Шолая сильнее потер подбородок, сплюнул в сторону и посмотрел на жену с упреком.
— Думаешь, с войны можно в отпуск приехать?
— Знаю, что нельзя. Когда война кончится…
В глазах Зорки стояла мольба.
— Это само собой, только с войны не все возвращаются, — тяжело вздохнув, произнес Шолая.
Зорка заплакала. Шолая сильно сжал жене ладонь и отвел глаза в сторону.
— Дочку береги. Если не вернусь, одна не оставайся, людей много вокруг. Как доеду до места, напишу… Ну, прощай, — глухо проговорил Шолая и быстро зашагал к вагонам.

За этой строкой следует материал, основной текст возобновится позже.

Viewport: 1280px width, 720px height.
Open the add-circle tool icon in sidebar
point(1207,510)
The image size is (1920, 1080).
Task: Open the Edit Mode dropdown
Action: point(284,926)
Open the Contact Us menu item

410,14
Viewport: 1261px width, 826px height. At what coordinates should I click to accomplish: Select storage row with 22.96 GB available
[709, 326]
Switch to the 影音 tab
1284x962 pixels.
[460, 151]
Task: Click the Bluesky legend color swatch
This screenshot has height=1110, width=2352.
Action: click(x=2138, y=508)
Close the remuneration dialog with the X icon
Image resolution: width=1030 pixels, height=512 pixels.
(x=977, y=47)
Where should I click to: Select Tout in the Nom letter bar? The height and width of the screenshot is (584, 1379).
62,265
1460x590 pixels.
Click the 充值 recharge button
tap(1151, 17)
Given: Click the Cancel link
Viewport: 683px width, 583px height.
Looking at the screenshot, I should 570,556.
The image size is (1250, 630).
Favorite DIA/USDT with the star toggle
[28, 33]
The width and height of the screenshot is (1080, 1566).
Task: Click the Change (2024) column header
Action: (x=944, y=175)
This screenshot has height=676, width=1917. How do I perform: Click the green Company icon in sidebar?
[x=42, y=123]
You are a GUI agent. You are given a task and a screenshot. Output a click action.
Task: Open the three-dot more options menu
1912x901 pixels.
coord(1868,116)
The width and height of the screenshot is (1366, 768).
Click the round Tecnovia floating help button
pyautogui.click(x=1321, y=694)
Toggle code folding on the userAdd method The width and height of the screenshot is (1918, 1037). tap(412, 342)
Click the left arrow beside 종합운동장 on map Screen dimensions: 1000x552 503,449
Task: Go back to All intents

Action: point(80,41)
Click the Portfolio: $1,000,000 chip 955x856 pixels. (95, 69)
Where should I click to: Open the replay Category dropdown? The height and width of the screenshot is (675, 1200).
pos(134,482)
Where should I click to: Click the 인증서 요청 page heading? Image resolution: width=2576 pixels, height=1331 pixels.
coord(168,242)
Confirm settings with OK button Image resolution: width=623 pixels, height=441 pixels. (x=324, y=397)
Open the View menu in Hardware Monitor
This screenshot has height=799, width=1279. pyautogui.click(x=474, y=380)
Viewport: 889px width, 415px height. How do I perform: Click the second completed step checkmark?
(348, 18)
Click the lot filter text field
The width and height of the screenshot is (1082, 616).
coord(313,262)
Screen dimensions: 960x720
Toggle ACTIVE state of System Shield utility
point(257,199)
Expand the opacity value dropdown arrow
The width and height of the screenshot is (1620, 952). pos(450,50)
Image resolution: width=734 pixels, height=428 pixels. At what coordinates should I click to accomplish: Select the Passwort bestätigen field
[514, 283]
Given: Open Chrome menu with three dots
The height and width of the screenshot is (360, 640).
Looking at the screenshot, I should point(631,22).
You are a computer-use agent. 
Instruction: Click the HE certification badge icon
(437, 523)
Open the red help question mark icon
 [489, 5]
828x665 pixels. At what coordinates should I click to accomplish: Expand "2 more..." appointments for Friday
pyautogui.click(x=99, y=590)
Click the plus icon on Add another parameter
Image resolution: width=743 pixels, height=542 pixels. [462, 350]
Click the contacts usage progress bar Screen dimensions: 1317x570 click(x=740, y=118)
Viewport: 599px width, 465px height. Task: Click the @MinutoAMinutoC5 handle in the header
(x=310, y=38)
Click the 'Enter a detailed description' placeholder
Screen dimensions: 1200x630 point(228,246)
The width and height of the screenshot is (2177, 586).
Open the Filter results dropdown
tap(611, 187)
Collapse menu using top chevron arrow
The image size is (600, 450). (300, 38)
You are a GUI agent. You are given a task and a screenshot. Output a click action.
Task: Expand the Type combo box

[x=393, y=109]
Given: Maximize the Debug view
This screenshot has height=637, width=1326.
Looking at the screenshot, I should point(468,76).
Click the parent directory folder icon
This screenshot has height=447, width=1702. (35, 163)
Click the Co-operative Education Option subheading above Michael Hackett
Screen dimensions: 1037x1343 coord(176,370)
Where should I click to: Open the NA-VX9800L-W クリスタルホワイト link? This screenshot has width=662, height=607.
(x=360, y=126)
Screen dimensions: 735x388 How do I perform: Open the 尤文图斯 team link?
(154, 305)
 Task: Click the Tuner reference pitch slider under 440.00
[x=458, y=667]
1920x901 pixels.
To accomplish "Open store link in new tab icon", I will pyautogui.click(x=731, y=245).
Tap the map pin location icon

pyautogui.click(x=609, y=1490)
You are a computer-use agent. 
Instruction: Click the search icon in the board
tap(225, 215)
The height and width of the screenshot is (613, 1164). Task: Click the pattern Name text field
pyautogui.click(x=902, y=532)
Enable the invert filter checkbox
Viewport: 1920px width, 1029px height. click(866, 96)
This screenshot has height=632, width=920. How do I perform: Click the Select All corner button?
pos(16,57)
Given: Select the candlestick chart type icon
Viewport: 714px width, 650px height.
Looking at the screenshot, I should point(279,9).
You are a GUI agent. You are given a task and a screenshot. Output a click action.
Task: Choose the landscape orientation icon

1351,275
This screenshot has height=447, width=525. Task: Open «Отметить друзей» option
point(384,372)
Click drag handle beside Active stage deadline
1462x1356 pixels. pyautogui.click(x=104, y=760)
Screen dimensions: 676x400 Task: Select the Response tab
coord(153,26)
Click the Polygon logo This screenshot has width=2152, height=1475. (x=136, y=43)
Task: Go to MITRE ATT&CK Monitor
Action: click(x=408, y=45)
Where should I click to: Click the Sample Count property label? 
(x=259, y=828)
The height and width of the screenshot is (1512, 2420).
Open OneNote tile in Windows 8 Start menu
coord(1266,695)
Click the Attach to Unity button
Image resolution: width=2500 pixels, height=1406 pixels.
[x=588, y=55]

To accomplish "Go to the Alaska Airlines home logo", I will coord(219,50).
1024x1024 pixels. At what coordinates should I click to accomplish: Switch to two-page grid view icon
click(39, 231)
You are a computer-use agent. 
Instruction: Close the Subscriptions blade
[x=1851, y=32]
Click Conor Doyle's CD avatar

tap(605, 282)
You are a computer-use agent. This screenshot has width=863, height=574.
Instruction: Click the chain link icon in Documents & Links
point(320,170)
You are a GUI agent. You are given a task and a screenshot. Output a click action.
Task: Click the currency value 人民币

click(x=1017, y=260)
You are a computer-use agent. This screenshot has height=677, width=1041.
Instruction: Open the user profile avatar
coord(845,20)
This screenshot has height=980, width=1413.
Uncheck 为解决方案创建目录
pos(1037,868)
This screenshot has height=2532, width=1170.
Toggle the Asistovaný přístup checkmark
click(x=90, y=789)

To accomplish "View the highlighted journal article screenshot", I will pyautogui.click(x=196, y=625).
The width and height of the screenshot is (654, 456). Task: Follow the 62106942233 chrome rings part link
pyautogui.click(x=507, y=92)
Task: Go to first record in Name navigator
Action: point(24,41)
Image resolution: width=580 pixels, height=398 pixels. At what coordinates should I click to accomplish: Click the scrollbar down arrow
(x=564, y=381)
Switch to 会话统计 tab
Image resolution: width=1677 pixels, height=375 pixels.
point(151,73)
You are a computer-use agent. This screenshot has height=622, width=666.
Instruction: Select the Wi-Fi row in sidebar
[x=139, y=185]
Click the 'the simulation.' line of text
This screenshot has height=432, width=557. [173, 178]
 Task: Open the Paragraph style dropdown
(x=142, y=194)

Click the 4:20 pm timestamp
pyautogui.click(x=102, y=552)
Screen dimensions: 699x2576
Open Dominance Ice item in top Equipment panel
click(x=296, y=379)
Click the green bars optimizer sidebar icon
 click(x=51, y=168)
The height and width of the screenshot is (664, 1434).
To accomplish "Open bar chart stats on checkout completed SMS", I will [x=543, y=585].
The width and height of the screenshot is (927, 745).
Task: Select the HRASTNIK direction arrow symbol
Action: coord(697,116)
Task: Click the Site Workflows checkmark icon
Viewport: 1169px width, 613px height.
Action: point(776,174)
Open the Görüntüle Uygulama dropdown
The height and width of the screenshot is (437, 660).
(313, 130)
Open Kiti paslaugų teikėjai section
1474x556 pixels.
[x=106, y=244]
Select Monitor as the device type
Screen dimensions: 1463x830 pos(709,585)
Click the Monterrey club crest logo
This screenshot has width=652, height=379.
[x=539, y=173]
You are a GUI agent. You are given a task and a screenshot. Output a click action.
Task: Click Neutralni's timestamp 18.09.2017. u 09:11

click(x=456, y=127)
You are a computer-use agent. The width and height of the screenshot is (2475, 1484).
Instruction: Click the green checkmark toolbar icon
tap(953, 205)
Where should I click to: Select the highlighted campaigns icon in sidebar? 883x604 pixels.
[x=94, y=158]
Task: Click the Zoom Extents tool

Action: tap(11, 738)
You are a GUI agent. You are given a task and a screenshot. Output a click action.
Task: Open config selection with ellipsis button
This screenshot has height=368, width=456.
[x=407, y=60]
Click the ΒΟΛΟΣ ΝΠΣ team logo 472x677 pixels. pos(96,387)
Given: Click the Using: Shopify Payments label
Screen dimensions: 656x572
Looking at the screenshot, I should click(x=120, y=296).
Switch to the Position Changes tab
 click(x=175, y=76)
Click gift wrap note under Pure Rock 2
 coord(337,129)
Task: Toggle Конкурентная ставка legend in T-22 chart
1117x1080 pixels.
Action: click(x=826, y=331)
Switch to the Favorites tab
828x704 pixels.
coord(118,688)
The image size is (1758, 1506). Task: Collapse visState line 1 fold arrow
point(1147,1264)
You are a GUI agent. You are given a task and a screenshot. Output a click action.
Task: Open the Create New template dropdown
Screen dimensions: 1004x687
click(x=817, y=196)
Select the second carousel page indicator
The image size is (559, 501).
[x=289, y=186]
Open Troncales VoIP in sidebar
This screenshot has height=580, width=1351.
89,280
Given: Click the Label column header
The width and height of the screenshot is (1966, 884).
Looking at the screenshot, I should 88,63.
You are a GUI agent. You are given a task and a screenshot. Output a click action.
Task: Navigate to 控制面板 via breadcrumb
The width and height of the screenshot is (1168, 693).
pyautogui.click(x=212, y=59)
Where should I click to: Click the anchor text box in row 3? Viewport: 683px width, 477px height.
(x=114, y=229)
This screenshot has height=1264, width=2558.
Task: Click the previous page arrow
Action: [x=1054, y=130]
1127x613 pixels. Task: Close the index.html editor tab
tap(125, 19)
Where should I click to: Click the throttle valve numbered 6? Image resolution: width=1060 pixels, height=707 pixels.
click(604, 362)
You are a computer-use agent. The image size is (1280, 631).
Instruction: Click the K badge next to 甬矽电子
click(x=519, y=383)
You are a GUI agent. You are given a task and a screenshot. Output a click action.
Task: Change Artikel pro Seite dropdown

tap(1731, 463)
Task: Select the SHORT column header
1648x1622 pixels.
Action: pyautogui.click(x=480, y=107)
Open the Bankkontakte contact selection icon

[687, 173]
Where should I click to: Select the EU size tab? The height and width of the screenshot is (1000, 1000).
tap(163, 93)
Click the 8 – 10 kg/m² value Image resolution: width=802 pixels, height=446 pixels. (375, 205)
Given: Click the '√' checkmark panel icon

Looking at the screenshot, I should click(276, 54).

Плевичане, распределившись по вагонам, столпились у дверей.
— Ну ладно, хватит слезы лить! — кричал Остоя Козина своей грудастой жене. — Иди-ка лучше домой, там же ягнята остались без присмотра!
Его жена, намного крупнее и выше его ростом, прижалась к вагону и, вытирая мокрое от слез лицо, не сводила глаз с Остои. Когда он окликнул ее еще раз, она опустила низко голову и заголосила.
— Ой, горе мне! И когда же ты вернешься домой? На кого же ты оставляешь меня, сироту? — причитала она, ударяя себя в грудь круглыми полновесными кулаками.
А в вагоне потешались:
— Такая тощенькая да слабенькая и впрямь пропадет!
— Эй, Остоя, чего ждешь? Не видишь разве, что жена падает от слабости?
— Вот кого в упряжку поставить, сразу бы две пушки потянула.
— Ха-ха-ха! Зато на мужа посмотрите! На его шею! Ветер посильнее дунет, и голова у него слетит.
Шея у Остои Козины действительно была необычно длинная и худая. Круглая рыжая голова болталась на ней как на шарнирах. Когда Остоя шел, голова у него качалась из стороны в сторону, и казалось, вот-вот оторвется.
— Ну что за вздор вы несете! — вмешался в разговор известный плевский охотник Шишко Козодера. — Его толстуха висит у него на шее уже десять лет, и, видно, не надоело, раз так убивается.
Это замечание вызвало всеобщий хохот.
— Тихо! — прогремел сочный бас, и в вагон просунулась огромная голова с приплюснутым носом. — Чего орете?
Плевичане разом умолкли. Из-под шапки на них строго смотрели светло-голубые глаза.
Офицер посмотрел на разбитые опанки Козодера, затем перевел взгляд на большой пестрый сундук Стояна Округлицы и равнодушно отвернулся.
— Сейчас отправляемся. Слушайте свисток, — бросил он, уходя.
— Это учитель Дренович из Рибника, — сказал Шишко, когда офицер ушел. — Я его знаю: встречались на охоте.
— А что он здесь делает?
— Нас сопровождает. Сейчас он офицер. И его мобилизовали.
— Ничего себе, учитель, — покачал головой Остоя Козина. — «Чего орете?» А еще детей наших обучает.
— Знаете, что про этого учителя люди болтают? — сказал Стоян Округлица. — Крестьяне из Рибника так говорят: «Большая у нашего учителя голова, а что в ней — один бог знает. Только мы видим, что наши дети от его учения глупеют». Вот так прямо и говорят.